Saved entries
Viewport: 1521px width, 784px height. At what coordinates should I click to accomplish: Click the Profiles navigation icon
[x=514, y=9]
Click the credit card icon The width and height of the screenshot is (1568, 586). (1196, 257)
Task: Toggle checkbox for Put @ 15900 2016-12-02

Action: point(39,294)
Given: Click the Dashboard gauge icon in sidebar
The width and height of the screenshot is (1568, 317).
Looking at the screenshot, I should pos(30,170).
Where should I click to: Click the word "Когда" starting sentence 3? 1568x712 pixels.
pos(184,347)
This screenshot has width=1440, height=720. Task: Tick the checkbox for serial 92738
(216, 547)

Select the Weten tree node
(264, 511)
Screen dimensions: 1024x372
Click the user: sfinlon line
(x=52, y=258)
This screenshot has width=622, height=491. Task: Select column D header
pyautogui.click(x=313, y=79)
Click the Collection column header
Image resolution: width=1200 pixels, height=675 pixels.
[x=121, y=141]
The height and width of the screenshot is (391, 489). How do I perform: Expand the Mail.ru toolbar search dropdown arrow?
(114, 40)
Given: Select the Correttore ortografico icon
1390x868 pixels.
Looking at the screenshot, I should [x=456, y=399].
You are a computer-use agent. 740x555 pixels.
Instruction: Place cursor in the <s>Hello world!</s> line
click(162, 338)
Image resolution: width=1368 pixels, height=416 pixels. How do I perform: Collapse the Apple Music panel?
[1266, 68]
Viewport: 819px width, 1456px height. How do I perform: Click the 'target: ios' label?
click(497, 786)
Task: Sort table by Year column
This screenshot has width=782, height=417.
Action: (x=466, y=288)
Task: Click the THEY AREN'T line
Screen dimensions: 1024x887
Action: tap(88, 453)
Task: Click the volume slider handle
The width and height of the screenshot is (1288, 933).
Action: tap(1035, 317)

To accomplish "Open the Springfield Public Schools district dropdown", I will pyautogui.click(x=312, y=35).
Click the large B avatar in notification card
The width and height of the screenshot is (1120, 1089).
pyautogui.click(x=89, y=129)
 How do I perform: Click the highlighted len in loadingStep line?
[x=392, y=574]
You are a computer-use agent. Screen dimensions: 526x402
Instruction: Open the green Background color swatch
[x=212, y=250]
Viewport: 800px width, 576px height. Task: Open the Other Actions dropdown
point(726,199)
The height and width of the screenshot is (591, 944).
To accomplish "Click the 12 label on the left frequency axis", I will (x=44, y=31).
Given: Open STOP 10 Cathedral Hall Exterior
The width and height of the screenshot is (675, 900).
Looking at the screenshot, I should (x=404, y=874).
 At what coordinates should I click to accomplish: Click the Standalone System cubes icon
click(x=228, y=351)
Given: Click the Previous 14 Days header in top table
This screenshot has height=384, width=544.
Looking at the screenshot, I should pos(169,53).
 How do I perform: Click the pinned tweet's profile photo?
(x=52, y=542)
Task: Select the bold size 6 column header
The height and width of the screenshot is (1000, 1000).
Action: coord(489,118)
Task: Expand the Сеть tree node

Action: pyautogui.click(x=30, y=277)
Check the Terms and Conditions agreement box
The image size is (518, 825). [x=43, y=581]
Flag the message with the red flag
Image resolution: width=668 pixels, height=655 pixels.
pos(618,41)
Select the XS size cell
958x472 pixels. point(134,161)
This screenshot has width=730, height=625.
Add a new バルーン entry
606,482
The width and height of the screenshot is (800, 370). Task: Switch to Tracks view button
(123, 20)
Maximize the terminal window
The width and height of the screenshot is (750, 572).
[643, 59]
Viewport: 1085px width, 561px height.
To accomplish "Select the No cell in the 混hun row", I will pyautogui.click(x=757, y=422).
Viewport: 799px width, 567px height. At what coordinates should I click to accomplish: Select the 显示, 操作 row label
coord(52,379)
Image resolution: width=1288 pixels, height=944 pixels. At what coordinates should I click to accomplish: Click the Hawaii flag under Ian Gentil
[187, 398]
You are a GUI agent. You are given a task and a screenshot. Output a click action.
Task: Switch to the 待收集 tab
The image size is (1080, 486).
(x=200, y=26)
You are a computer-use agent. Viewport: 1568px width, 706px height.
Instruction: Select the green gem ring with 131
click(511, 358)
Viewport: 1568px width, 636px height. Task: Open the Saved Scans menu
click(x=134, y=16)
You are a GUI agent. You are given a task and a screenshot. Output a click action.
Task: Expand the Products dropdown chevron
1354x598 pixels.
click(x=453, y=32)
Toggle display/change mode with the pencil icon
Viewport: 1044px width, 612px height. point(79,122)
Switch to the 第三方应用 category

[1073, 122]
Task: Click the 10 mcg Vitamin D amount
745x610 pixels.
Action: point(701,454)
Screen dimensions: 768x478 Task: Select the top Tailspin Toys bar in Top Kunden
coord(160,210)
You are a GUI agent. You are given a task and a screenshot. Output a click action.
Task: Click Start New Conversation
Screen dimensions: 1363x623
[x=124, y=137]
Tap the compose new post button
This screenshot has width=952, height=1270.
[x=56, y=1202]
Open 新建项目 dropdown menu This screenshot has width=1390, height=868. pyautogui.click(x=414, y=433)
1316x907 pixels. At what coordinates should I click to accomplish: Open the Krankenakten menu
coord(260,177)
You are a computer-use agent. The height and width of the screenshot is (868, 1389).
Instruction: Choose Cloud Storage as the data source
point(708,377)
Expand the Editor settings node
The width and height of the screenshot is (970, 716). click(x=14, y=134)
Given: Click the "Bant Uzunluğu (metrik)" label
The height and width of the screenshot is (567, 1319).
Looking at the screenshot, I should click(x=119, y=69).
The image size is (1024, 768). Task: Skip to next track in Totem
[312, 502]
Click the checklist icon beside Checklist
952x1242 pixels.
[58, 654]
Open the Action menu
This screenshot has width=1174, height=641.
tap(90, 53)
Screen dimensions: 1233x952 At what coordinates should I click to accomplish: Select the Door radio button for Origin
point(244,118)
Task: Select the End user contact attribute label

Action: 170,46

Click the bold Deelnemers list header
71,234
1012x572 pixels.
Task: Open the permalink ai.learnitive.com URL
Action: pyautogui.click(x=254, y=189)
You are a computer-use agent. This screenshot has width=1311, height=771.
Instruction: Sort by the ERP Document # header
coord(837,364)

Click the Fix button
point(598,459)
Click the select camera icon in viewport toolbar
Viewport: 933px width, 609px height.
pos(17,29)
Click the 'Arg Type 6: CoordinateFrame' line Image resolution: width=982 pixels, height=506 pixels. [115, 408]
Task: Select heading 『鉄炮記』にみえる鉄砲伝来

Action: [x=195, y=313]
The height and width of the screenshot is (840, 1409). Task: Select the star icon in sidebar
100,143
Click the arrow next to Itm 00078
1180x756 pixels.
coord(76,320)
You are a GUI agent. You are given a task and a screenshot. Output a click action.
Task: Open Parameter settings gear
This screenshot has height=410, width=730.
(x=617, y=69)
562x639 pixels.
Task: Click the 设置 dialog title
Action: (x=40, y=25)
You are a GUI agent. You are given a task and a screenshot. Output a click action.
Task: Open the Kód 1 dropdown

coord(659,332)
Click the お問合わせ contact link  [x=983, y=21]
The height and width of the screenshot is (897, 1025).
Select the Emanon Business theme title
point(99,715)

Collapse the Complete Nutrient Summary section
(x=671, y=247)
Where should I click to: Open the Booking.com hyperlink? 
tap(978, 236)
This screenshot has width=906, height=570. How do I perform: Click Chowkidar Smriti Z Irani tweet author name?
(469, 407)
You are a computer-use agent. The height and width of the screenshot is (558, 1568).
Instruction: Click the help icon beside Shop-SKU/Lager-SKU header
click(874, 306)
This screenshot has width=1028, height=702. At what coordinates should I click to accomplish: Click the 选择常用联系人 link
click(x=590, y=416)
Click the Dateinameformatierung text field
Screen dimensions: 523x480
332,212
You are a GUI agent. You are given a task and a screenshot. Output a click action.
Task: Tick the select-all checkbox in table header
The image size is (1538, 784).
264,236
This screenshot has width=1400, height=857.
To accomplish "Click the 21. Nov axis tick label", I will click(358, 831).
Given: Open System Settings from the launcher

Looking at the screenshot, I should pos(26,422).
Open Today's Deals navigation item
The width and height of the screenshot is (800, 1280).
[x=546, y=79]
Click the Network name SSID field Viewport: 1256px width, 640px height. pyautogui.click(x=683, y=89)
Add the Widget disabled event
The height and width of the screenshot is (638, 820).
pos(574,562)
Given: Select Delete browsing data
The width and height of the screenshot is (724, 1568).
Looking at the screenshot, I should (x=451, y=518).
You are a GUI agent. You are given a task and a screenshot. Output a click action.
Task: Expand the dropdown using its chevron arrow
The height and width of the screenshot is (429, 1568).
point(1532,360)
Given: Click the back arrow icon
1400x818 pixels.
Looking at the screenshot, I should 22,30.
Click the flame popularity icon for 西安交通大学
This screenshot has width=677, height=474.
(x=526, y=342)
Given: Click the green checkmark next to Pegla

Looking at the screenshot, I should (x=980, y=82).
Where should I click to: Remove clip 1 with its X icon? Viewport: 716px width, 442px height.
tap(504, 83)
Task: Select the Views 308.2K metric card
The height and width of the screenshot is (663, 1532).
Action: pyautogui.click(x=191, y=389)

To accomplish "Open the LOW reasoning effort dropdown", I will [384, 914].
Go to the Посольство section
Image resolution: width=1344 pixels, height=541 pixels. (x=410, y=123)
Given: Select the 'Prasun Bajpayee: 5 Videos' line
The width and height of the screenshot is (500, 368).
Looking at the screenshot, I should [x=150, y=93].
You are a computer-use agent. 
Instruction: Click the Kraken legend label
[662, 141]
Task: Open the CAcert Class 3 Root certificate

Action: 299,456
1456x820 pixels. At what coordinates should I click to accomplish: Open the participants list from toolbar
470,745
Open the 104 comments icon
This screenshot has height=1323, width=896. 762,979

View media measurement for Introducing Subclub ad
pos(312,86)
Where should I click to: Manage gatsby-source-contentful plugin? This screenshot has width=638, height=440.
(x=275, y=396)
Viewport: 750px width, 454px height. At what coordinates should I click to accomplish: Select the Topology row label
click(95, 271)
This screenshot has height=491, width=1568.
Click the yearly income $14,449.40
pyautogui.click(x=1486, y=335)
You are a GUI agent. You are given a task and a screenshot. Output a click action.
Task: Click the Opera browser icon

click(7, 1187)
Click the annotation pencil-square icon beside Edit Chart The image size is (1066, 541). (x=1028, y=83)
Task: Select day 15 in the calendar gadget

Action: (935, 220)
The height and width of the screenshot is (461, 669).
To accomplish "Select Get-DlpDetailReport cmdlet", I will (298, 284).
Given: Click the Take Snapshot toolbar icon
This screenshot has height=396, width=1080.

# What you are asked to do
When a line of the data holds the string "table", pick it out and copy it.

# Answer
Task: Sort table by Year column
Given: Click the Previous 14 Days header in top table
Task: Tick the select-all checkbox in table header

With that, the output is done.